Waivers to Refiners May Hurt Ethanol, Corn

Source: By Todd Neeley, DTN/Progessive Farmer • Posted: Friday, April 6, 2018

OMAHA (DTN) — Damage may have been done to ethanol and corn markets by waivers granted to refiners in recent years, but one ethanol industry official said it’s too soon to know the extent because the U.S. Environmental Protection Agency is withholding details about those waivers.

The agency is under fire for granting nearly 40 Renewable Fuel Standard waivers to so-called small refiners since 2016, including about 25 in 2017 alone.

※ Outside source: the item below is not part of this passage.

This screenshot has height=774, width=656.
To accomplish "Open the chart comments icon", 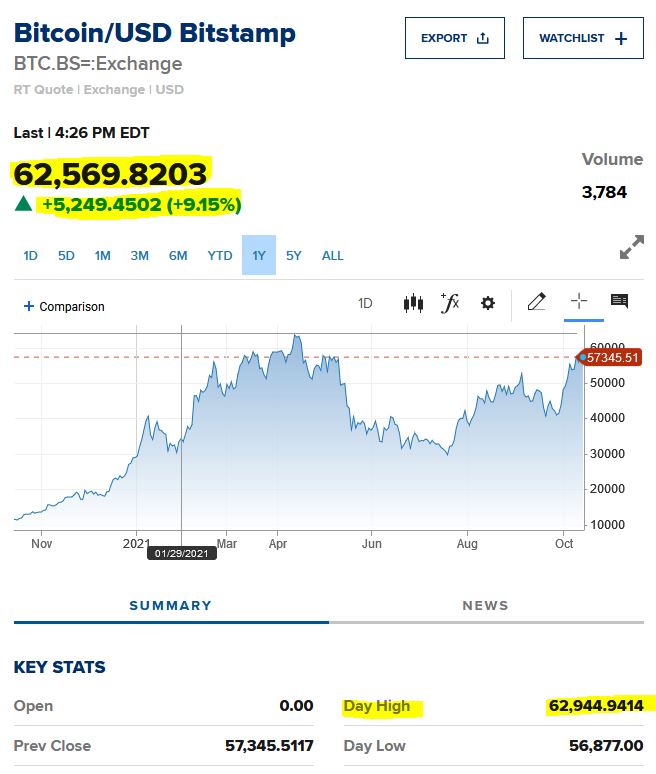I will (x=620, y=302).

As a result, the Renewable Fuels Association is stepping up pressure on the agency to provide information on the waivers. On Thursday, the RFA filed a new Freedom of Information Act request with both the EPA and the U.S. Department of Energy, after the EPA didn’t respond to the ethanol industry’s January request for similar information.

RFA Executive Vice President Geoff Cooper told DTN the agency’s waivers, along with a settlement reached between EPA and Philadelphia Energy Solutions on Wednesday, are creating “uncertainty and confusion” for ethanol and corn demand.

“I don’t think anyone knows the magnitude of the market impact right now because we are still missing key information,” Cooper told DTN. “How much volume was exempted, for what compliance years do the exemptions apply, how many RINs (renewable identification numbers) are going to be dumped back into the market, how much blending is not going to happen as a consequence of these decisions?”

The most immediate impact has been what Cooper said is the “cratering” of the RIN market. Prices have fallen from 95 cents in November to about 30 cents on Wednesday. RIN values provide an incentive for the expansion of ethanol blending beyond E10, he said.

“The crash in RIN prices does not bode well for E15 and E85 growth prospects,” Cooper told DTN. “We’ve also seen ethanol futures prices drop 10% since mid-March even though stocks have been shrinking and export demand has been strong. That tells me the market is reading the PES settlement and the small-refiner bailouts as highly bearish news.”

The small-refinery waivers may be creating a “slow burn that will have long-term impacts,” Cooper said.

“By retroactively exempting dozens of refiners from RFS compliance in years that have already passed, EPA is creating a situation where hundreds of millions of RINs that refiners were holding for compliance will now be dumped back onto the market,” he said. “The impacts of these decisions will continue to play out over time.”

RFA INFORMATION REQUEST

In a news release on Thursday, RFA President and CEO Bob Dinneen said the last straw was EPA’s approval of waivers for larger refining companies such as Andeavor, the nation’s fifth-largest refiner.